The bottom (LO) section of Figure 1 shows the Qualwave 11 GHz PLDRO feeding the reflectionless XHF2-1162+ high pass filter which has less than 2 dB of loss and attenuates, without reflecting any of the subharmonics that are often typical of a PLDRO. The AVA-183A+ is driven by an 11 GHz carrier at +11 dBm, driving it into saturation at approximately P_5dB and yielding an output of +20 dBm. Another reflectionless filter, the XLF-63H+ low pass filter limits transmissions from the AVA-183A+ amplifier to only the 11 GHz fundamental, attenuating (and absorbing) the second harmonic by over 40 dB, and absorbing higher order harmonics as well. The excellent spectrum cleanup exhibited by the XLF-63H+ reflectionless filter comes at the price of just over 3 dB of loss. The AVA-183A+ drives the 11 GHz fundamental through the XLF-63H+ low pass filter and into the ZXF90-3-443-K+ 3X multiplier with a carrier level of approximately +17 dBm. In tripling 11 GHz to achieve our 33 GHz LO frequency, the multiplier exhibits a conversion loss of nearly 20 dB, and multiple harmonics are generated in the conversion process. While the ZXF90-3-443-K+ tripler does a great job of suppressing the fundamental (-45 dB), second (-40 dB) and fourth (-40 dB) harmonics, the XHF2-1832+ reflectionless high pass filter provides an additional 16 dB of absorptive attenuation at the fundamental frequency, a belt-and-suspenders means of cleaning up the 33 GHz LO before amplification.

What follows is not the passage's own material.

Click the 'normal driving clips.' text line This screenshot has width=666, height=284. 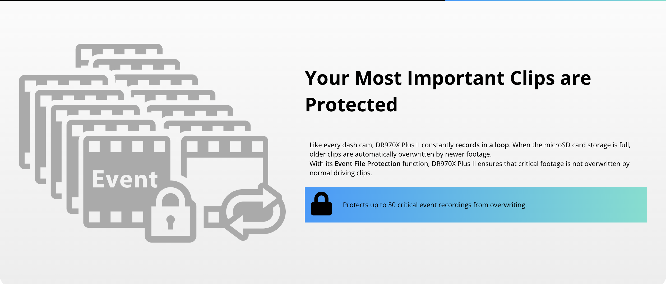coord(341,173)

LO MMIC Amplification and High-Rejection Filtering

Boosting the LO signal is handled by a pair of PMA-24323LN+ MMIC low noise amplifiers operating in Ka band. These amplifiers operate with a gain of 17.5 dB and an OP_1dB of +16.6 dBm at 33 GHz. The first PMA-24323LN+ stage is operated linearly, boosting the -3.6 dBm 33 GHz signal to +13.9 dBm. While an interstage BAT-5+ attenuator pads this level down to +8.7 dBm, that is still sufficient to drive the final PMA-24323LN+ stage heavily into saturation (P_9dB), yielding +17.6 dBm, an additional dB of output power beyond P_1dB. Compressing the final MMIC amplifier stage by 9 dB at 33 GHz will also tend to raise the other harmonics that are not in compression. Enter Mini-Circuits’ HK-Series of SMT high-rejection filters, and in particular, the BFHKI-3142+ bandpass filter. Not only is this series tiny, but for the signals of interest, the 11 GHz fundamental is suppressed by 68 dB, the 22 GHz second harmonic by 80 dB and the fourth harmonic by 60 dB, while the desired 33 GHz LO slips by with an insertion loss of less than 3 dB. This final filtering stage ensures that the LO signal is clean and free from spurious and harmonic signal levels that might affect front end performance.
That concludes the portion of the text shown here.